======== RECORDS TO PROCESS
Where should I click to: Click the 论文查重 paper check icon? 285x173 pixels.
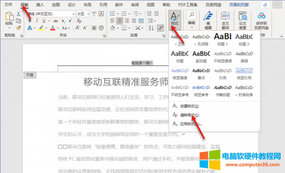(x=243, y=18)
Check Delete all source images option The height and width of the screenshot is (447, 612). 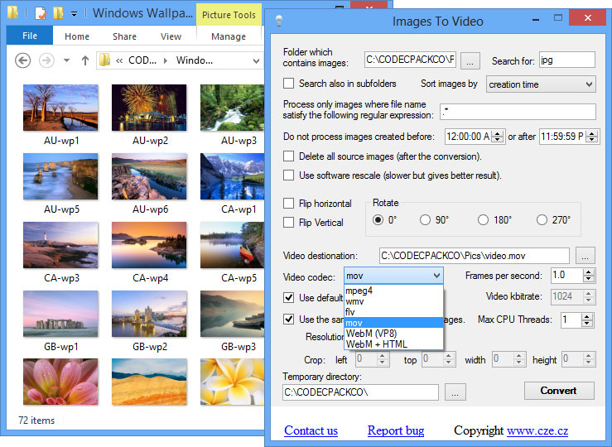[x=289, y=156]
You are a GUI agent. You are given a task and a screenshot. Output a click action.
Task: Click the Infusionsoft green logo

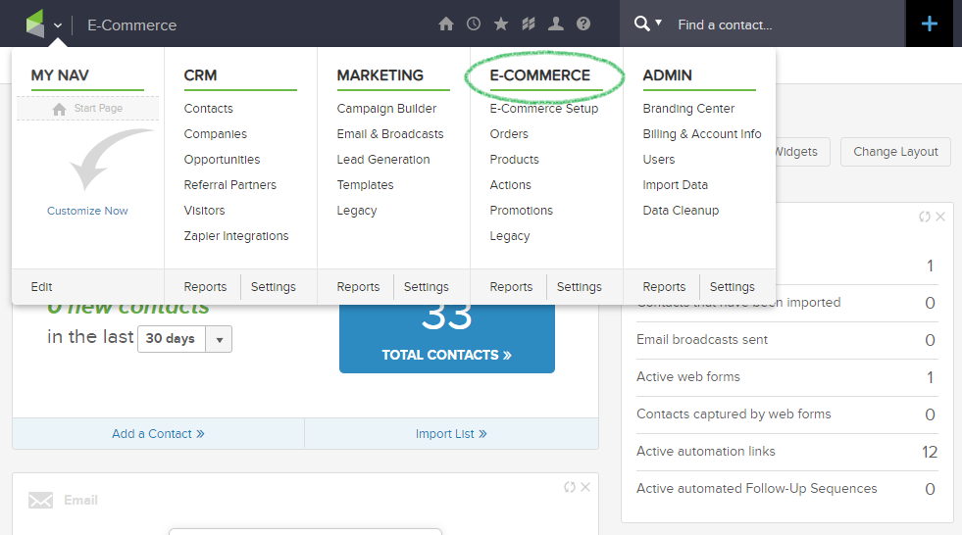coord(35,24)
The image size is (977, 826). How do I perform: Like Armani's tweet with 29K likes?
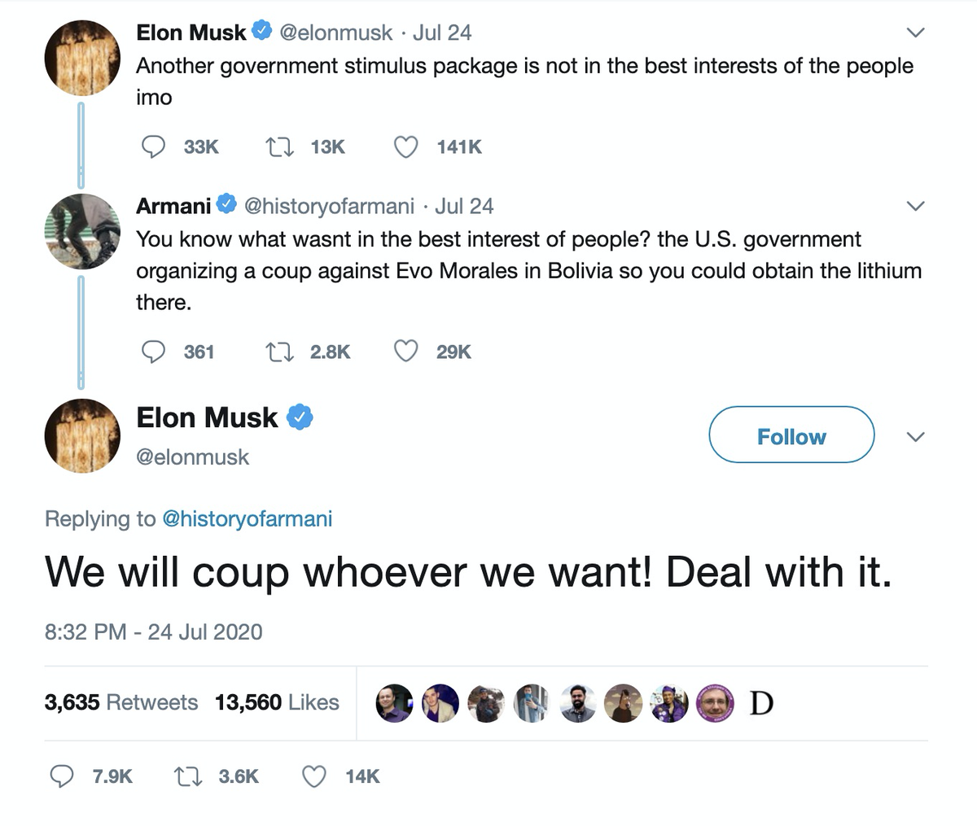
================
» WORK REQUEST
From the line containing "You are a GUI" through the last line of the entries, copy each line exactly and only those, skipping all pictures.

» SOLUTION FOR THIS TASK
You are a GUI agent. You are given a task and a screenshot. Output a click action.
Task: Click the Infusionsoft green logo

coord(35,24)
The image size is (977, 826). How do I perform: Like Armani's tweet with 29K likes?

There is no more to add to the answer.